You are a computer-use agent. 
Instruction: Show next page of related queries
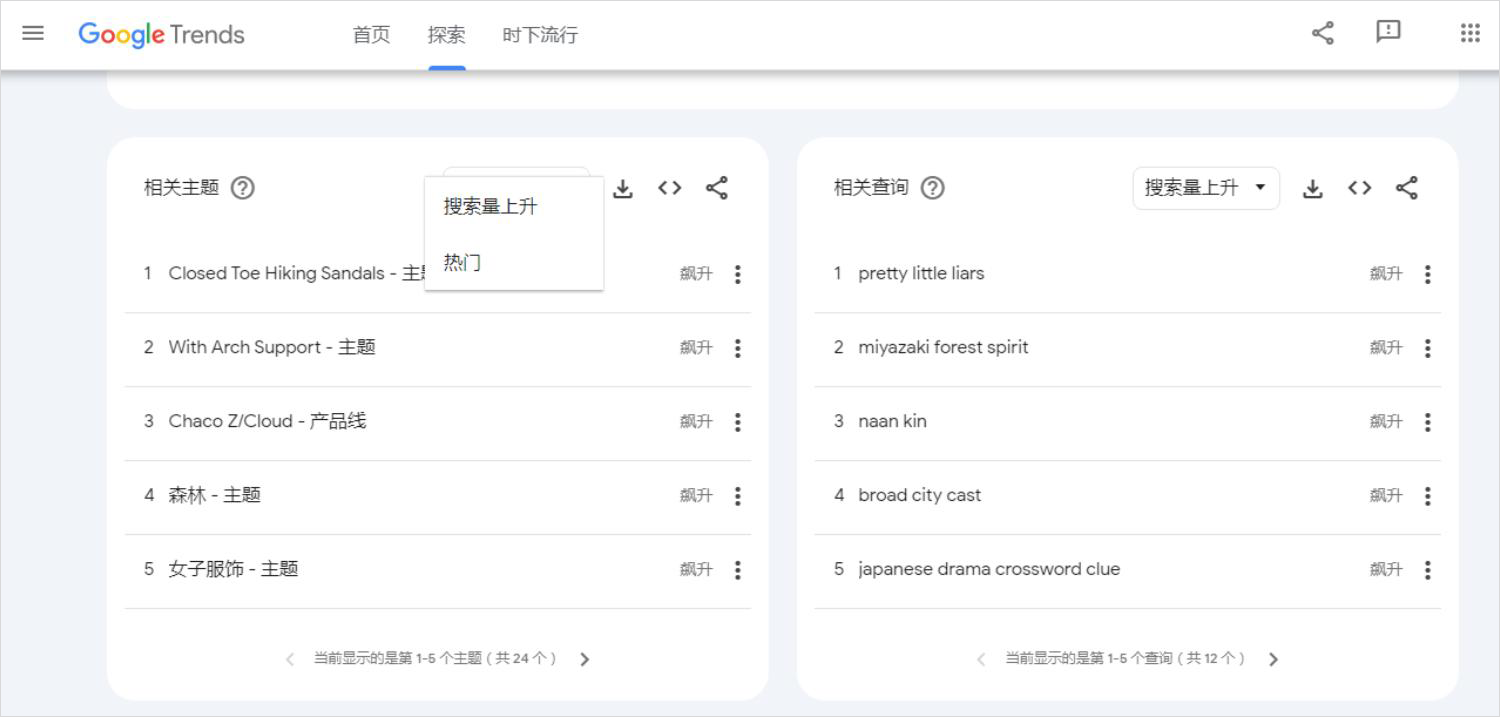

__________________________________________________

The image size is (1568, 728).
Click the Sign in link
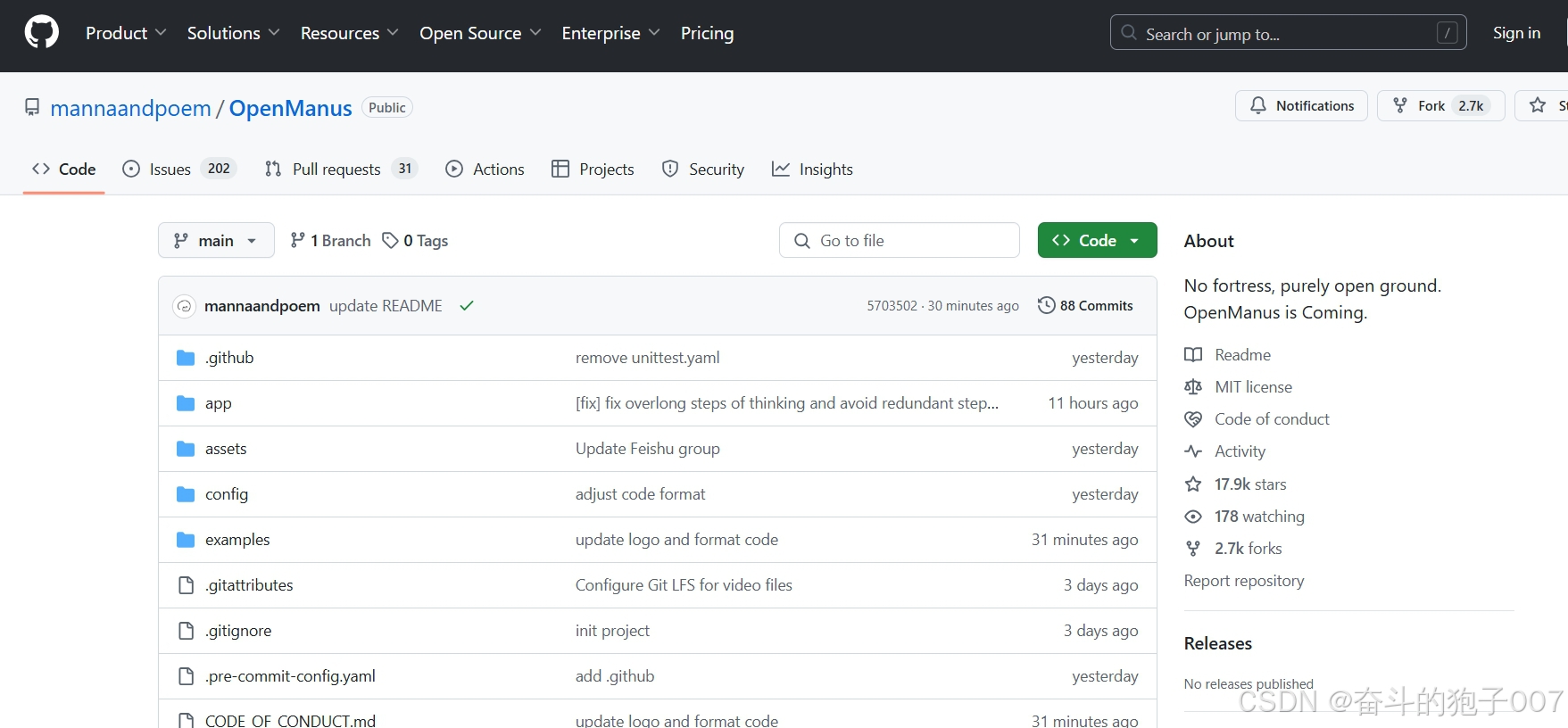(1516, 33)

__________________________________________________

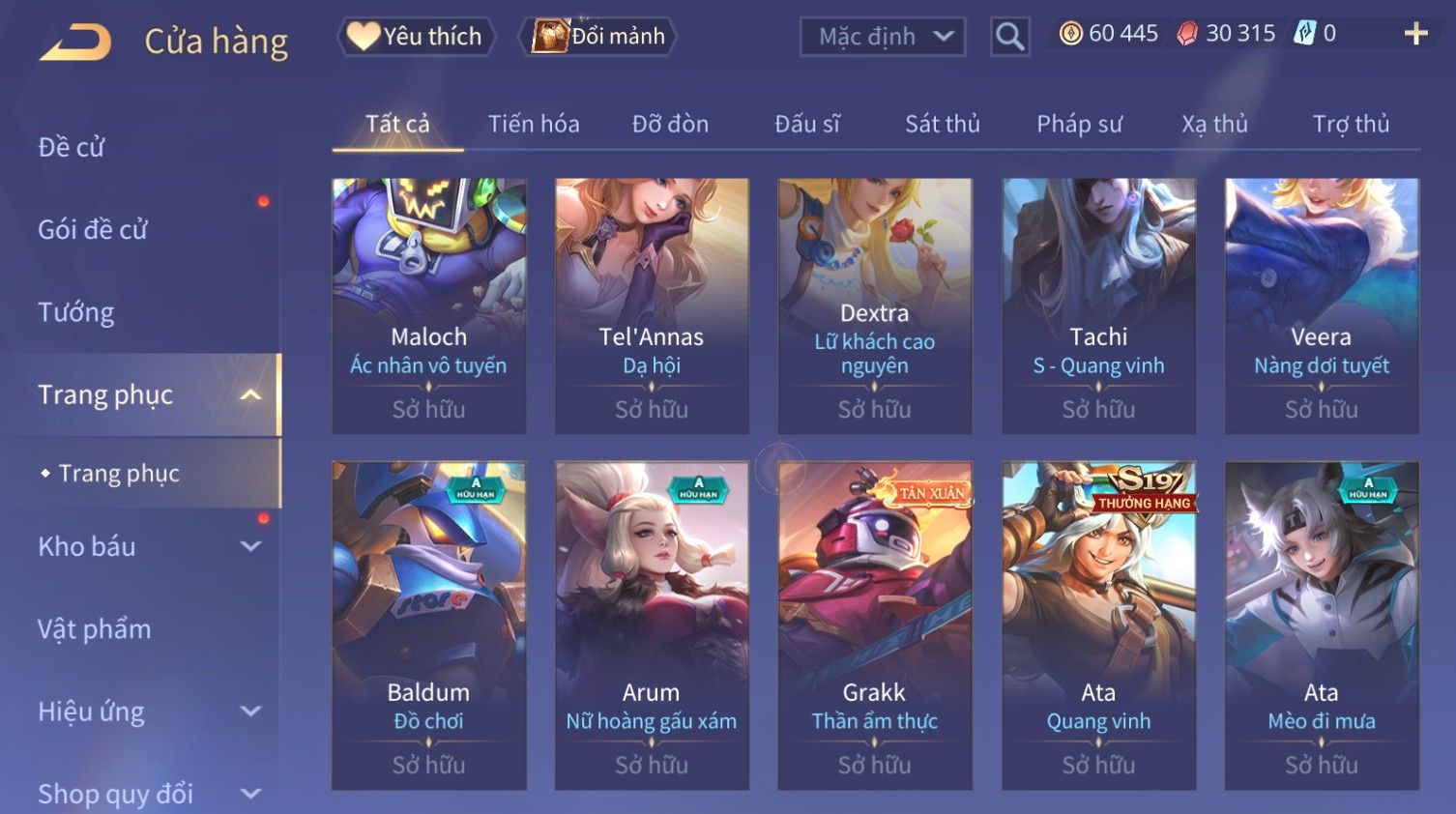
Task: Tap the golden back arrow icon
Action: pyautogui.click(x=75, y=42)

__________________________________________________

WHAT YOU ARE ASKED TO DO:
Go to the line with "You are a computer-use agent." in the entries above and repeat every line from there through the line with "Instruction: Show next", exactly and with no other text.

WRITTEN SOLUTION:
You are a computer-use agent. 
Instruction: Show next page of related queries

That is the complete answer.